Supergirl: Wings |
by J.M. DeMatteis, Jamie Tolagson (DC Comics, 2001)
Back in the day, Supergirl was just Superman's sweet cousin. Then, during the Crisis on Infinite Earths saga, she was dramatically killed.
Of course, it wasn't long before DC Comics brought her back, this time as Matrix, a protoplasmic shapechanger from another dimension, who adopted the Supergirl guise and lived quietly in Superman's shadow. Then things got more confusing when Matrix merged with the mortal Linda Danvers in order to save her life; the new Supergirl led a double life with Danvers as her new secret identity, but she lost her shapeshifting abilities in the bargain. At least she got a new costume along the way.
When she started to develop fiery wings and an "Earth Angel" persona, I stopped reading. I only checked back in at the end of the series, when I got wind that the original Supergirl was going to return to face off against the current incarnation. Of course, by the end of that storyline, both Supergirls were out of the picture.
DC Comics again waited only a moment for re-re-reintroducing the character. She's back in her original role as Superman's cousin from Krypton, now dressed a little more scantily and suffering multiple identity crises. But that's getting ahead of ourselves.

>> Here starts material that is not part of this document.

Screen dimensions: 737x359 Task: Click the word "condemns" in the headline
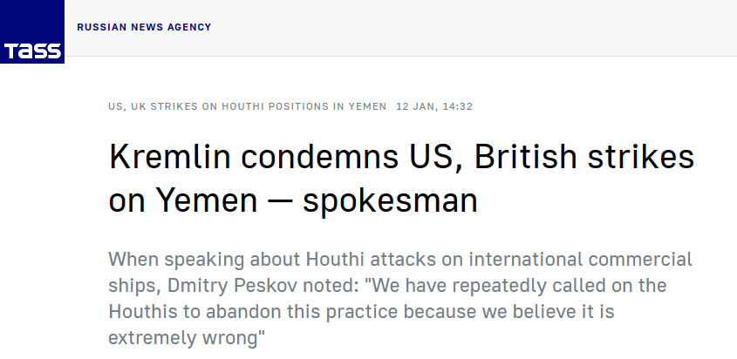coord(319,157)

I mention all that only as background. Wings doesn't really fit into that picture, since it's identified on the cover as an out-of-continuity Elseworlds tale.
Supergirl never actually appears. Instead, Matrix is a guardian angel, or Amenlee, whose care of Linda Danvers is faltering because, well, Linda is just so bad. Her charge's seeming irredeemability frustrates Matrix so much she begins to question the basic nature of the universe and her place in God's plan.
Her doubts bring her into conflict with Zauriel, an angel who has fought in the past with the Justice League of America; the Spectre, who acts as God's wrath; and the Phantom Stranger. Lucifer even gets involved; Hell, it seems, is very anxious to claim Linda's blackened soul, even though the book never suggests she's done anything all that evil.
Since the story has no real place in the DC Universe, the writing team was free to play out an idea that just didn't fit anywhere else. I can only guess it's presented as a variation on the Matrix/Linda Danvers/Supergirl origin because they wanted a pulpit from which to preach, and the Supergirl tie-in gave them a bigger congregation than a no-name character would have done.
I didn't like this story very much. Anyone who believes there's not enough of that old-time religion in their superhero funny books will probably love it.